His father was compelled to withdraw him from the University, at which he had already had the honor of being plucked for “the little-go;” and the young gentleman, on being asked for what profession he was fit, had replied, with conscious pride, that he could “tool a coach!” In despair, the sire, who owed his living to Trevanion, had asked the statesman’s advice; and the advice had fixed me with a partner in expatriation.

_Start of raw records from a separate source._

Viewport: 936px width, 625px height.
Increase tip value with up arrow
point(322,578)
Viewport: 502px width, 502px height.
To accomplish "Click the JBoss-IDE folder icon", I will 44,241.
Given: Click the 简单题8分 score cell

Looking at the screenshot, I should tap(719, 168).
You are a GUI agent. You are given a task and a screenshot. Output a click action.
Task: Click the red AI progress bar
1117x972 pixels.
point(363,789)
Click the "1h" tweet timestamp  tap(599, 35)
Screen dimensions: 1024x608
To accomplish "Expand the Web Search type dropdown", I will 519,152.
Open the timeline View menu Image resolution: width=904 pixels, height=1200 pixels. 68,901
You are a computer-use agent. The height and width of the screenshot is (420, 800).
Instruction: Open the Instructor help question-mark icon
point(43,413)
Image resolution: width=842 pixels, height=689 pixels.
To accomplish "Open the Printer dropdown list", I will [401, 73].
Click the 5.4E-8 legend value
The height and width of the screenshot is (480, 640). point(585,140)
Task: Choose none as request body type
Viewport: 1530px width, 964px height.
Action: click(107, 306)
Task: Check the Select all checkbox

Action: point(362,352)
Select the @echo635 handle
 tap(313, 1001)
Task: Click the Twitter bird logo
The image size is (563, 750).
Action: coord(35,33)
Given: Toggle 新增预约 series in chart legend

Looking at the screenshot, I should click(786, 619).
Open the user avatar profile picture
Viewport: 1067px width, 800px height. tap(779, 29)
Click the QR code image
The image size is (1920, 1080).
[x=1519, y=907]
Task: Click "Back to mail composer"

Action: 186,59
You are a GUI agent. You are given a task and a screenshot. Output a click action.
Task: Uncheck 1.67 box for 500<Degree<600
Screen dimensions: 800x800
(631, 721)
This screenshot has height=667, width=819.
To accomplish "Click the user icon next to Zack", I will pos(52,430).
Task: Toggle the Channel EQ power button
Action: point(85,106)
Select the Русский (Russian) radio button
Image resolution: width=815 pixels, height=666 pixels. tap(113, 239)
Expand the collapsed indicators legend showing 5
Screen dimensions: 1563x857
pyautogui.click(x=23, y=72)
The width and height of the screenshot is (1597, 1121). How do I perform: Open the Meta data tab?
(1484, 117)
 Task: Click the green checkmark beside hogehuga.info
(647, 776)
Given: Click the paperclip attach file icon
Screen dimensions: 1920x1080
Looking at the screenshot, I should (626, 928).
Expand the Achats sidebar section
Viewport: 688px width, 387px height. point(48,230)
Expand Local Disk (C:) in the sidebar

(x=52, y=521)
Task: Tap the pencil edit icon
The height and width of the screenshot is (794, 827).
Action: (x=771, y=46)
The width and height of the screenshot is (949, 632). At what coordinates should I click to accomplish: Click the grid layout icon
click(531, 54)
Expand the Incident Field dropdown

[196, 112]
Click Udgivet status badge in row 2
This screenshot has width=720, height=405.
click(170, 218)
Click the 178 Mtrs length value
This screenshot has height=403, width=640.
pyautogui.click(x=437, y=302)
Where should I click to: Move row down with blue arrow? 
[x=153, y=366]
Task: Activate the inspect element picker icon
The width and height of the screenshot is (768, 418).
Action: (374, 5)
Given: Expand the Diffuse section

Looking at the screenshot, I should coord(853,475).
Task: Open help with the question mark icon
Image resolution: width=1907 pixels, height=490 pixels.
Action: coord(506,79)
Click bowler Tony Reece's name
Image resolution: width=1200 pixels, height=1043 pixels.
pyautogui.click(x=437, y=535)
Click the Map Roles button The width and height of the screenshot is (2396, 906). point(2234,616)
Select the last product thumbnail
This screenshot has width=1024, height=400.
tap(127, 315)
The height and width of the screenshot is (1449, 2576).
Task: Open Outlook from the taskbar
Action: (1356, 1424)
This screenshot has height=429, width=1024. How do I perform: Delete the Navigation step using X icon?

My first feeling in greeting the “fast” man was certainly that of deep disappointment and strong repugnance. But I was determined not to be too fastidious; and, having a lucky knack of suiting myself pretty well to all tempers (without which a man had better not think of loadstones in the Great Australasian Bight), I contrived before the first week was out to establish so many points of connection between us that we became the best friends in the world. Indeed, it would have been my fault if we had not; for Guy Bolding, with all his faults, was one of those excellent creatures who are nobody’s enemies but their own. His good-humor was inexhaustible. Not a hardship or privation came amiss to him. He had a phrase, “Such fun!” that always rushed laughingly to his lips when another man would have cursed and groaned. If we lost our way in the great trackless moors, missed our dinner, and were half-famished, Guy rubbed hands that would have felled an ox, and chuckled out, “Such fun!” If we stuck in a bog, if we were caught in a thunder-storm, if we were pitched head-over-heels by the wild colts we undertook to break in, Guy Bolding’s sole elegy was “Such fun!” That grand shibboleth of philosophy only forsook him at the sight of an open book. I don’t think that at that time he could have found “fun” even in Don Quixote. This hilarious temperament had no insensibility; a kinder heart never beat,—but, to be sure, it beat to a strange, restless, tarantula sort of measure, which kept it in a perpetual dance. It made him one of those officiously good fellows who are never quiet themselves, and never let any one else be quiet if they can help it. But Guy’s great fault, in this prudent world, was his absolute incontinence of money. If you had turned a Euphrates of gold into his pockets at morning, it would have been as dry as the Great Sahara by twelve at noon. What he did with the money was a mystery as much to himself as to every one else. His father said, in a letter to me, that “he had seen him shying at sparrows with half-crowns!” That such a young man could come to no good in England, seemed perfectly clear.